Les extraits du casier judiciaire
Trois bulletins peuvent être établis au titre d’extraits du casier judiciaire :
— le bulletin no 1, délivré aux seules autorités judiciaires (magistrats du parquet ou de l’instruction), qui est un extrait intégral des fiches figurant au casier judiciaire au nom d’une personne donnée ;
— le bulletin no 2, délivré dans certains cas aux préfets et aux administrations publiques de l’État, aux autorités militaires, aux juges d’instance, aux tribunaux de commerce, et qui ne mentionne pas certaines condamnations (notamment décisions effacées, condamnations pour contraventions de police, condamnations avec sursis, avec ou sans mise à l’épreuve, lorsque non avenues) [le tribunal qui prononce une condamnation peut en exclure la mention au bulletin no 2] ;
— le bulletin no 3, délivré au seul titulaire du casier et où ne sont inscrites que les condamnations par une juridiction française à des peines privatives de liberté d’une durée supérieure à deux ans lorsqu’elles ne sont pas assorties du sursis ou lorsque celui-ci est révoqué (les exclusions prévues pour le bulletin no 2 sont également applicables au bulletin no 3). À défaut de toute condamnation susceptible de figurer au bulletin, le greffier oblitère le document délivré par une barre transversale, alors que, pour les bulletins no 1 et no 2, il porte la mention « néant ».
Les casiers spéciaux
Les contraventions des quatre premières classes ne figurant pas au casier judiciaire ordinaire, l’Administration a, par deux arrêtés du 9 janvier 1960, créé des casiers judiciaires spéciaux pour les contraventions en matière de circulation routière et pour alcoolisme, pour lesquelles — exceptionnellement — la récidive est appréciée sur le plan national.

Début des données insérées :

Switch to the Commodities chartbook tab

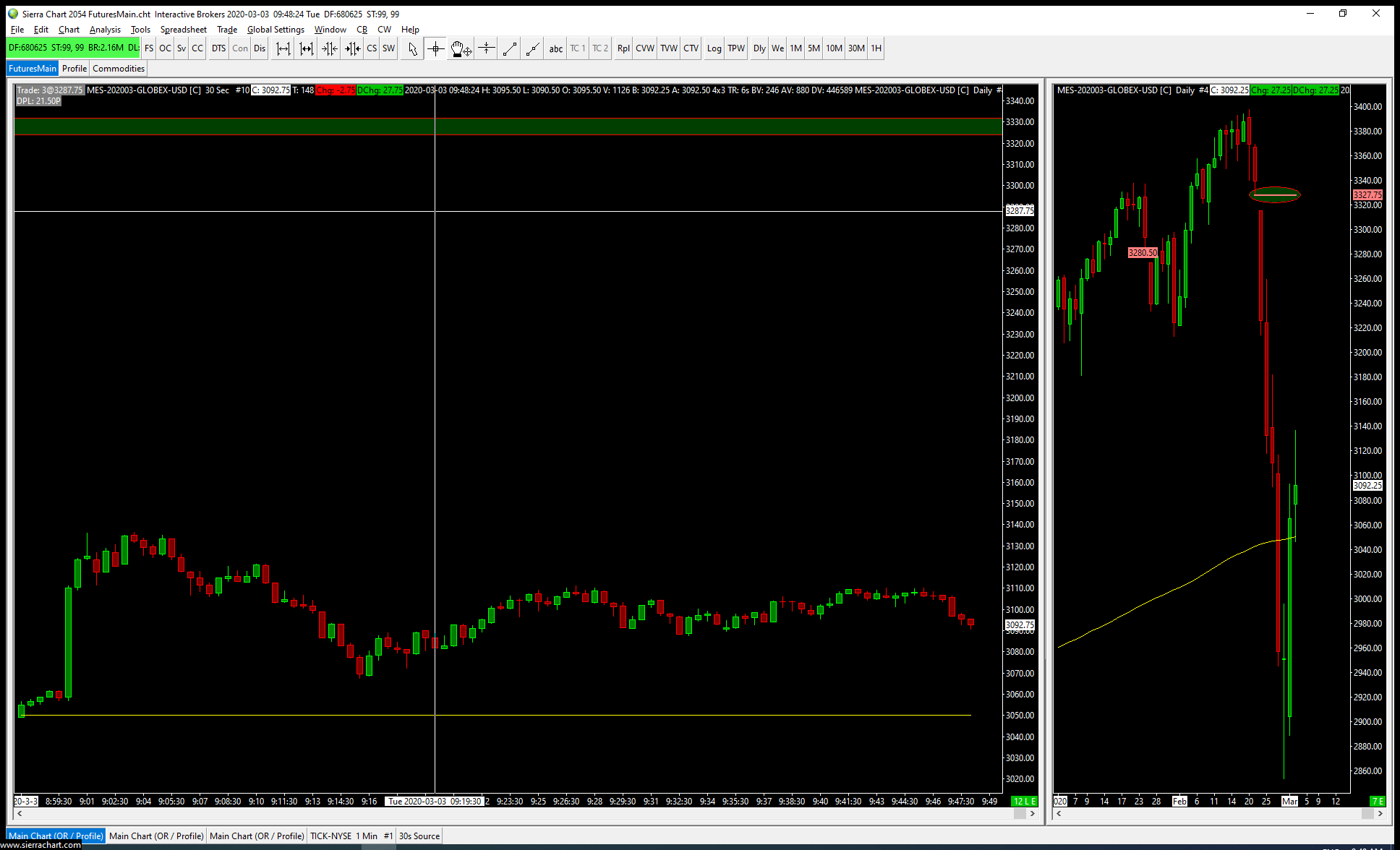click(x=119, y=69)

Un casier administratif électoral avait été créé, par circulaire, en 1856 et réorganisé en 1875, puis — par voie législative cette fois — en 1899 en vue de contrôler la radiation sur les listes électorales des personnes frappées d’une condamnation entraînant privation perpétuelle ou temporaire des droits électoraux. Le 28 août 1946, le législateur a confié à l’I. N. S. E. E. la tenue d’un fichier général des électeurs et électrices, et supprimé les casiers administratifs tenus dans les sous-préfectures.